From the up-and-coming artists and poets to the architects and entrepreneurs, their countless contributions and sacrifices have helped to shape the UAE as it is today.

Any nation that cares for its own people, and those all across the world, as much as the UAE does owes a great debt to its women.

Today, we sit down with some of the UAE's most adventurous spirits, devoted as much to public service as family life, while breaking down barriers and building the ideas of tomorrow.

We find out what Emirati Women's Day means to them.

Alia Al Banna, co-founder, RollDXB

Mother-of-four Alia Al Banna launched the indoor roller-skating park, RollDXB, with her sister, Reem. Photo: RollDXB.

Alia Al Banna has a very clear idea of what it means to be an Emirati woman.

“Being an Emirati, to me, means being brave and having the ability to stand out despite all odds,” she tells The National.

A versatile and multifaceted entrepreneur, the mother of four co-founded the indoor roller-skating park, RollDXB in April last year.

Before then, Al Banna opened an abaya store and designed tailored jewellery for invitation-only clients. The business information technology graduate also led and championed Enoc's Emiratisation programme.

She did all of this while pursuing a passion for competitive sports, including show jumping, fencing, motocross and shooting.

But it was her love for roller-skating that led Al Banna to launch RollDXB, together with her sister Reem.

Although the UAE's skating community has been quietly growing in recent years, now, thanks to RollDXB, it has a permanent home, complete with competitions, dance-offs, themed nights and nostalgia-inducing tunnels.

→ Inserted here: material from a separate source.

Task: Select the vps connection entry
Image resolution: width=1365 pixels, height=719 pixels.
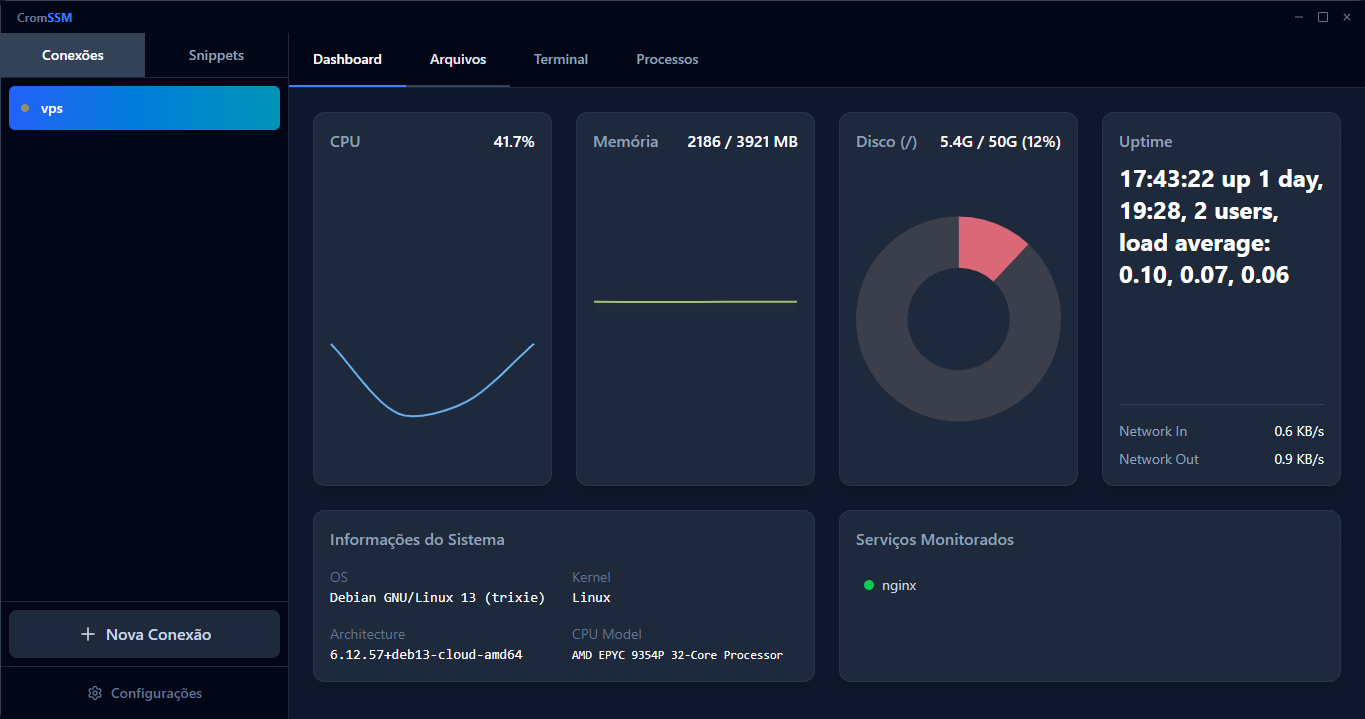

“We are a society that doesn’t like to boast about our accomplishments, so I am happy Emirati women are celebrated each year," Al Banna says.

“It makes us feel appreciated and offers a platform for our achievements.

"Emirati women are not only important pillars to our society, but also beyond borders, to the world at large.

"As we defy stereotypes, we prove we are more than capable in contributing to a better tomorrow.”

Noora Al Awar, architect and entrepreneur

Noora Al Awar co-founded the architecture and design firm, Studio D04. Photo: Area Beige

As the co-founder and creative director of Studio D04, a multidisciplinary firm that marries modern architecture and design with the cultural sensibilities of the UAE, Noora Al Awar enjoys a challenge.

While studying architecture at the American University of Sharjah, she met Fatima Al Zaabi, and together they founded their design house in 2014.

Today it is part of Area Beige, a creative platform straddling design, artefacts and perfume.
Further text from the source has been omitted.